Data extracted from a collection:

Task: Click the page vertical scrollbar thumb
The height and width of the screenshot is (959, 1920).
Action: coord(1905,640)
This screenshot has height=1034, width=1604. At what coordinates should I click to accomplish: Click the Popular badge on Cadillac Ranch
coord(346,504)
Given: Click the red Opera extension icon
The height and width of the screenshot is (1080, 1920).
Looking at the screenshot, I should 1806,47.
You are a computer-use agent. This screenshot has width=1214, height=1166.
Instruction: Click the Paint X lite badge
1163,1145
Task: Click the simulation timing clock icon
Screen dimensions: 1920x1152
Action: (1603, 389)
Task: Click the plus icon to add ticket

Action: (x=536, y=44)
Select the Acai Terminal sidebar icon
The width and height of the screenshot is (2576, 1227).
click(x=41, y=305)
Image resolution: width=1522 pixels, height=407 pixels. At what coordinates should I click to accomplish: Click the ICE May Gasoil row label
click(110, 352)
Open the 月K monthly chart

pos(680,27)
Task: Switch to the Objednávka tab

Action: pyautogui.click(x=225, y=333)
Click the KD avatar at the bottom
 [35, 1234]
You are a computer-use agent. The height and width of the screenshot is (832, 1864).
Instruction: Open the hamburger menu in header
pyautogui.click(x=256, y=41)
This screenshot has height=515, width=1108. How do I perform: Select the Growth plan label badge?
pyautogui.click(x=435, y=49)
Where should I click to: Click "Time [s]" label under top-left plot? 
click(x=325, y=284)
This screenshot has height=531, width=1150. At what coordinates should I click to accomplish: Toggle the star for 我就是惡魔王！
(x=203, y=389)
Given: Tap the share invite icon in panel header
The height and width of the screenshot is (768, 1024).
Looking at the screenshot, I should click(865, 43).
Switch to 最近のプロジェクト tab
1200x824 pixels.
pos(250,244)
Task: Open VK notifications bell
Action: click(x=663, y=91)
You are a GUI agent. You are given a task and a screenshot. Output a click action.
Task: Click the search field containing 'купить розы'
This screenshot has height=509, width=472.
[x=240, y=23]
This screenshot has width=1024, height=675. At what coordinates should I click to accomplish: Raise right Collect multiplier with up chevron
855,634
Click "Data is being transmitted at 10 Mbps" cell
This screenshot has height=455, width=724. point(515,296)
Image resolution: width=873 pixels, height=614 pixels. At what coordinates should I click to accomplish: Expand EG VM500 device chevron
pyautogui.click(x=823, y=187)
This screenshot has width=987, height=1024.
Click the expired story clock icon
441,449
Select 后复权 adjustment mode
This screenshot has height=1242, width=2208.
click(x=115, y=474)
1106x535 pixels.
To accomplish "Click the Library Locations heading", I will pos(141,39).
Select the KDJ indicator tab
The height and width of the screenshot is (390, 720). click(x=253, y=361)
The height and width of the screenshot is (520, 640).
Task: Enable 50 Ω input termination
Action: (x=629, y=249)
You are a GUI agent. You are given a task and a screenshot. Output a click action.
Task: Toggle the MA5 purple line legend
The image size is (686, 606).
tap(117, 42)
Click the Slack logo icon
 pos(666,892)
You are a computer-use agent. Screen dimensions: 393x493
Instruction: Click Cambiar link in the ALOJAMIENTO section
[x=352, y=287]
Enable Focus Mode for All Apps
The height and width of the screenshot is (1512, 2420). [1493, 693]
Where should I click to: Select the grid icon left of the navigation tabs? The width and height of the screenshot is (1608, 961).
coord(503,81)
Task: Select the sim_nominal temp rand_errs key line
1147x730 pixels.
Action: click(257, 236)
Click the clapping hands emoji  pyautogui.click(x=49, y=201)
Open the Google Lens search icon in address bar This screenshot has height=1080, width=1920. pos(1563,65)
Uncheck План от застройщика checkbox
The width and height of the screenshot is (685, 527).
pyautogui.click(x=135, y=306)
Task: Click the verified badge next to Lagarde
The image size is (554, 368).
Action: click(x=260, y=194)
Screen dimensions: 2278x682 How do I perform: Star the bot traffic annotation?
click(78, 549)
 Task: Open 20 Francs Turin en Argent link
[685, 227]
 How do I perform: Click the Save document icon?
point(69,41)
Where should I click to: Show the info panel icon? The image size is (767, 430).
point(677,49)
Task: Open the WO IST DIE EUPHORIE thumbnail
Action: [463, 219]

Objective: Return, unchanged and in order, the rows from the line containing "Enable Focus Mode for All Apps" through the line containing "point(69,41)", including both of those lines.

Solution to the exercise:
Enable Focus Mode for All Apps
The height and width of the screenshot is (1512, 2420). [1493, 693]
Where should I click to: Select the grid icon left of the navigation tabs? The width and height of the screenshot is (1608, 961).
coord(503,81)
Task: Select the sim_nominal temp rand_errs key line
1147x730 pixels.
Action: click(257, 236)
Click the clapping hands emoji  pyautogui.click(x=49, y=201)
Open the Google Lens search icon in address bar This screenshot has height=1080, width=1920. pos(1563,65)
Uncheck План от застройщика checkbox
The width and height of the screenshot is (685, 527).
pyautogui.click(x=135, y=306)
Task: Click the verified badge next to Lagarde
The image size is (554, 368).
Action: click(x=260, y=194)
Screen dimensions: 2278x682 How do I perform: Star the bot traffic annotation?
click(78, 549)
 Task: Open 20 Francs Turin en Argent link
[685, 227]
 How do I perform: Click the Save document icon?
point(69,41)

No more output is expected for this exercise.